Maskin taught at MIT from 1977 to 1984 and returned as a visiting professor from 1999 to 2000. He is currently at Princeton University’s Institute for Advanced Study.

Maskin shared the prize with Leonid Hurwicz and Roger B. Myerson “for having laid the foundations of mechanism design theory,” according to the Foundation’s Web site, which explains that the theory models collective decision-making in the allocation of resources. One of the applications of his research has been in the auction-style sale of government assets to the private sector, Maskin said in an interview with the Foundation. His work has influenced areas outside of economics such as regulation, corporate finance, and the theory of taxation, according to material on the Web site.

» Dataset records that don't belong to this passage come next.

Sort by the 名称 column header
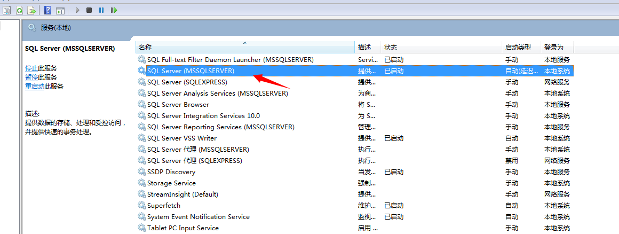 [x=145, y=48]

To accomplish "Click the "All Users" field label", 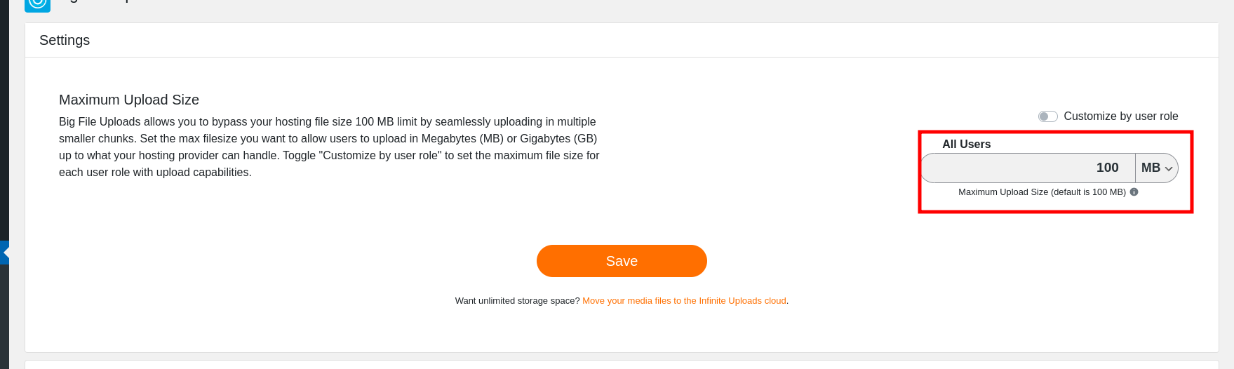I will pyautogui.click(x=966, y=144).
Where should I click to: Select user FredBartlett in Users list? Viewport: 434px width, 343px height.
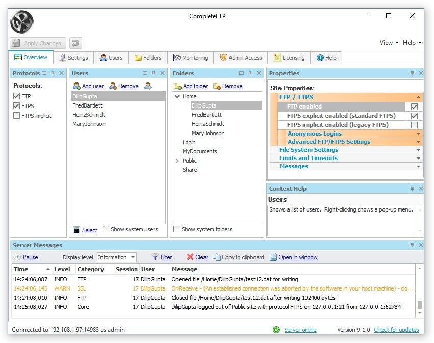(x=88, y=105)
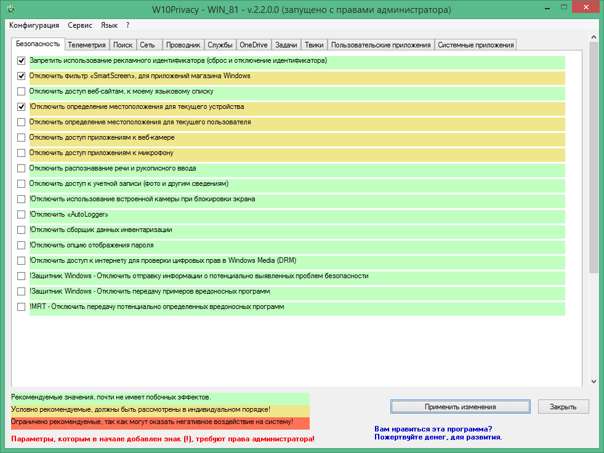Open the ? help menu
The image size is (604, 453).
pyautogui.click(x=127, y=25)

Capecchi came to MIT as a graduate student intending to study physics and mathematics, The Belfast Telegraph reported. While at MIT, he became interested in molecular biology and subsequently transferred to Harvard to join the lab of James D. Watson, co-discoverer of the structure of DNA with Francis Crick. In his interview with the foundation, Capecchi called Watson “a fantastic mentor.”

Capecchi shared the prize in Medicine with Sir Martin J. Evans and Oliver Smithies “for their discoveries of principles for introducing specific gene modifications in mice by the use of embryonic stem cells.“ Gene targeting has made genetically-modified mice an indispensable part of an experimenter’s toolkit, according to the Foundation’s Web site. It “allows scientists to create mice with mutations in any desired gene,” enabling them to evaluate “the function of any gene,” according to Capecchi’s lab Web site.